For as many as thirty seconds he held still enough for tension to settle on the features of our landscape like strong lighting—how close I’d inadvertently come to him, standing next to his bed; a reddened cuticle around his thumbnail; my hands trembling as I slipped them self-consciously into the pockets of my robe—but whatever he was gathering the courage to say, he thought better of it. He stood and walked past me out of the room.
There was a time when the scenarios presented within my home seemed fairly predictable to me, but following my bald son down the hall at midnight toward a girl in leather who whispered with my wife in the kitchen, I had lost all confidence that I might know how things would unfold. His loose-fitting pajamas preceded me down the stairs, and when I entered, Liz was sitting at the kitchen table. Peggy stood behind her, a pair of scissors in hand. She had cut a good seven inches off the back of Liz’s hair, and the yellow strands lay on the tile, splayed like straw.
Peggy raised the scissors slightly, like waving. “Hi, Elliot.”
Liz looked up at us, brushing loose hair from her chest and shoulders. “Peggy’s giving me a new style. Short in the back and really long bangs. Who has it again?” She turned her head over her shoulder toward Peggy, inquiring.
“Flock of Seagulls,” said Elliot.
Peggy grinned, and Liz turned to him.
“Flock of Seagulls,” she said.
We watched Peggy finish, and then Liz insisted she and I go outside a moment so she could f
eel the cool air on her bare neck. When she’d closed the door behind us, she explained that this was the only place where Elliot and Peggy could feel sure we were not eavesdropping, and in the cold damp grass she turned back towards the house.
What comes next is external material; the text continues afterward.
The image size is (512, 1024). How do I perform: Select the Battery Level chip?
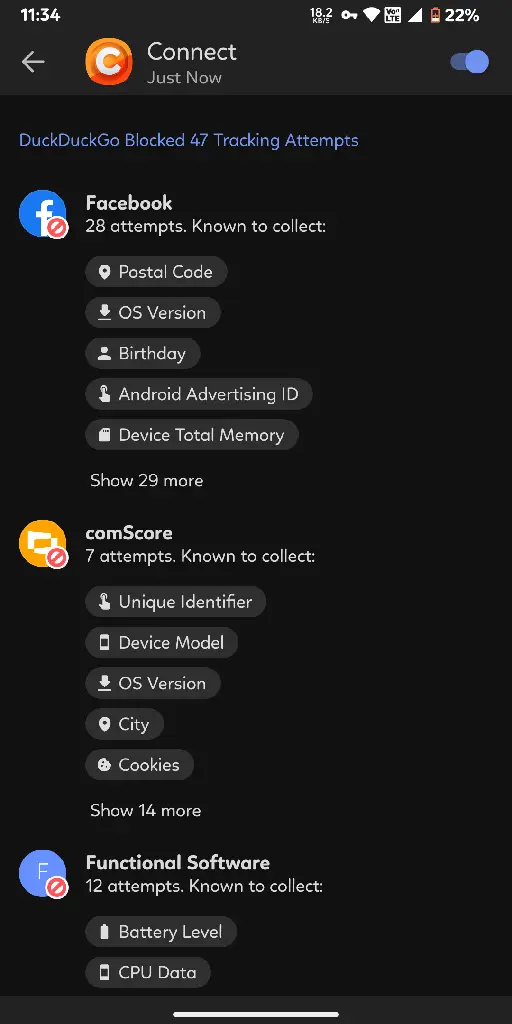tap(161, 932)
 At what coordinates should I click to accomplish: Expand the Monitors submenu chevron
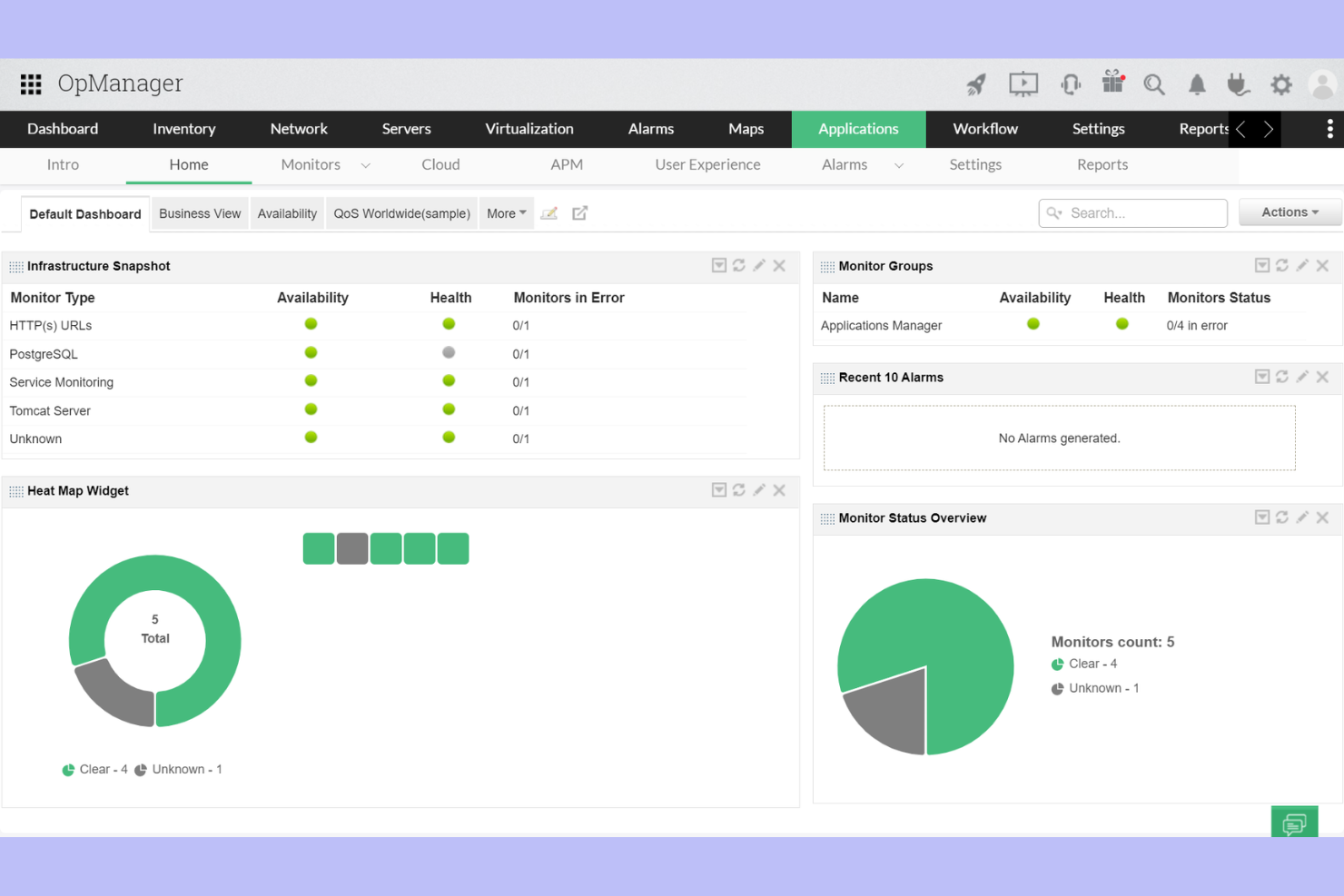(x=366, y=165)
It was dark except for our bedroom light, and of course the light from the kitchen, and we could see the two of them at the table, talking. Elliot’s hands stayed on the table, and Peggy’s gestured once or twice, but mostly she kept them still as well, both of them moved to shyness it seemed, by the hour, and by Liz’s impulsiveness maybe, but most of all by the sudden surprise of their privacy.
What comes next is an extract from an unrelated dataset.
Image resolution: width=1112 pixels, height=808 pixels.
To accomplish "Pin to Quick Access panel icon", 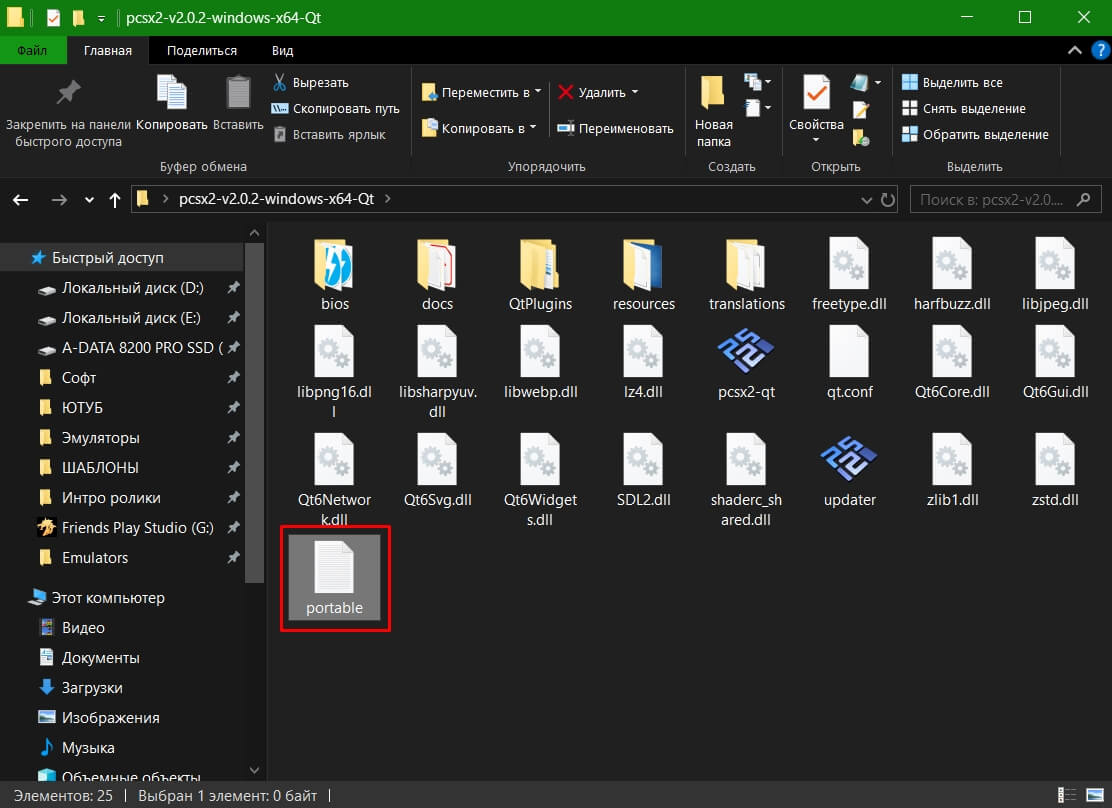I will point(68,95).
“What do you suppose they’re talking about?” I said. I could hear the filter on our neighbor’s pool cycle on. I was barefoot, and I was cold.
“It doesn’t matter,” she said.
“You’re not curious?”
“Of course I’m curious; I meant it doesn’t matter to them. They’re making small talk. Whatever it is, it’s not what they’re thinking.”
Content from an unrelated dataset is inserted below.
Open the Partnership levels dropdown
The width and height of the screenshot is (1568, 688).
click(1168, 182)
This made me take her hand.
And in the days that followed, I found myself distracted from Elliot’s change by my wife’s. I watched the nape of her neck as she inclined her head over a pan of bacon, or leaned over the sink to take a cupped handful of water to rinse her mouth at night. When I met her for lunch one day that week, I did not recognize her. I saw her only as an attractive stranger, and when I realized it was my own wife, I felt a flush of excitement that I let pass before I stepped from the door to join her. As much as I had loved her long hair, at moments both the extremity and the contrast of this cut were thrilling. The night she did it, she had pulled off her T-shirt in our bathroom and stood, head bent over the counter, so I could brush the cuttings from her shoulder blades. She was speculating with relish about the crush Peggy had on our son, and her voice faded in and out as I looked at a chain of small pale freckles along her spine. The next morning she woke me in the midst of an unsettling dream to ask me what I thought of the cut, and I struggled from a still-vivid half-world to tell her part of the truth—that I thought she looked beautiful, that a change was fun. But all the while I was distracted by the memory of a short-haired woman who had stepped from behind a curtain and put her hand to my mouth in my dream. I kept track of a weak intention to interject mention of this as we talked, and thought of it again when Liz peeked out of the shower to ask me for a new bar of soap, but in the end I never did. It would only have frightened her. No woman can imagine how little the male desire for variety actually means in the context of love.